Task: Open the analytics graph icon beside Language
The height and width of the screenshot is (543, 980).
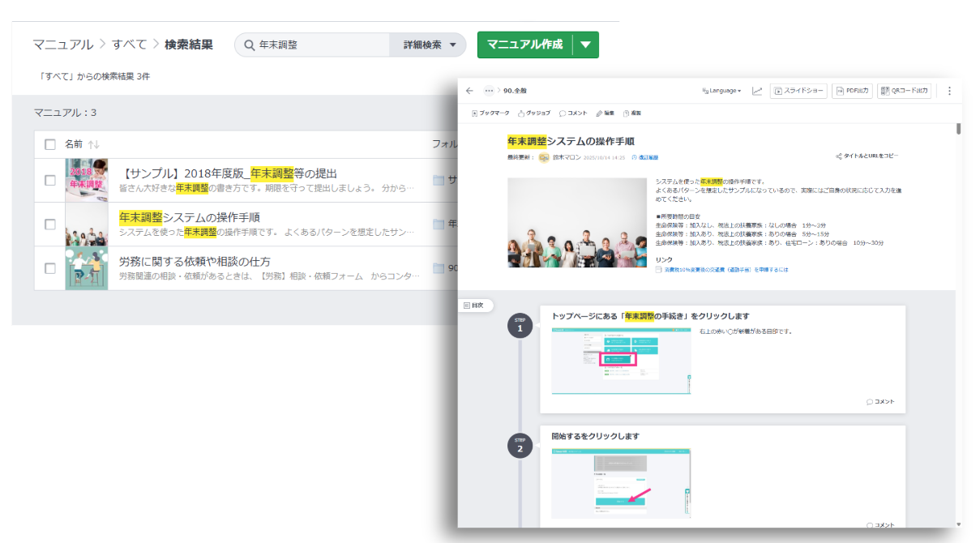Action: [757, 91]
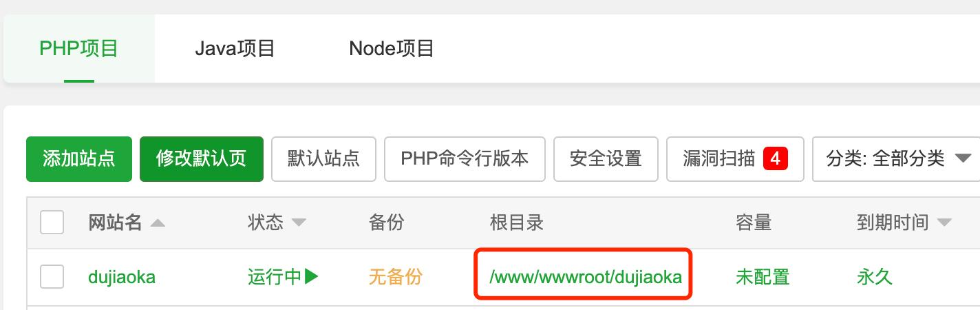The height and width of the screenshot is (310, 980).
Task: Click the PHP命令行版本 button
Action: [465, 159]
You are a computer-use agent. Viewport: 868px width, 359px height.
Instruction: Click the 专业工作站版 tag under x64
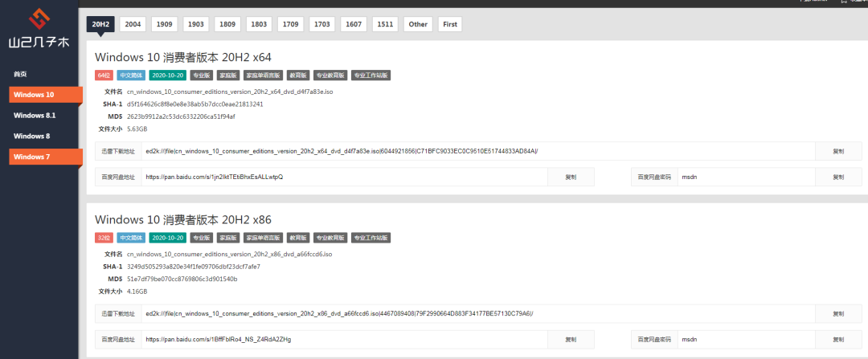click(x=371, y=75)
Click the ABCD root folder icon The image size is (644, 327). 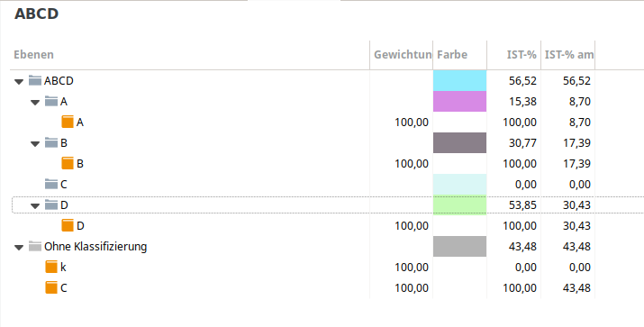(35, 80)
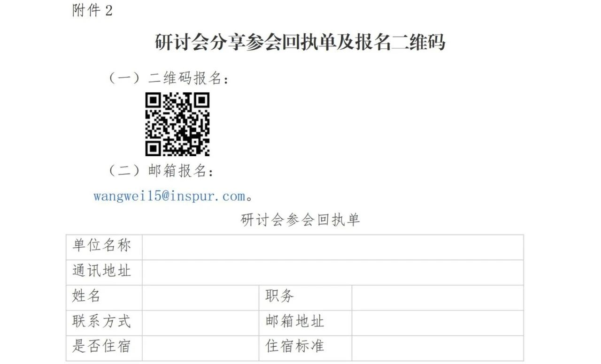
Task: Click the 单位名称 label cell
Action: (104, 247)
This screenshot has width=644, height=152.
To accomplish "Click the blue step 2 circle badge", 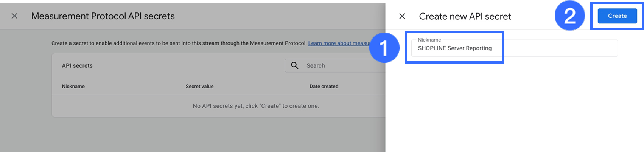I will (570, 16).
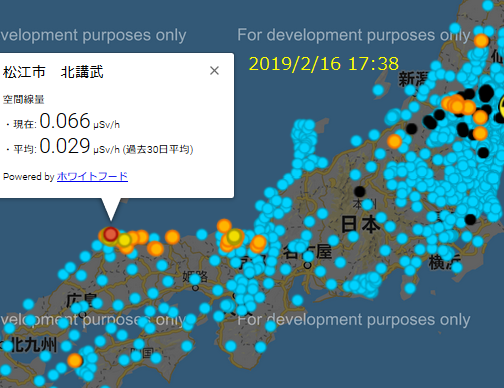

——————————

-- Action item --
Give again, word for word, every line from the top of the data through the line with "You are a computer-use", both ends included, and exclude the pictures.

-- The answer --
Task: Open the analytics graph icon beside Language
The height and width of the screenshot is (543, 980).
Action: [757, 91]
The height and width of the screenshot is (310, 980).
Task: Click the PHP命令行版本 button
Action: [465, 159]
You are a computer-use agent. Viewport: 868px width, 359px height.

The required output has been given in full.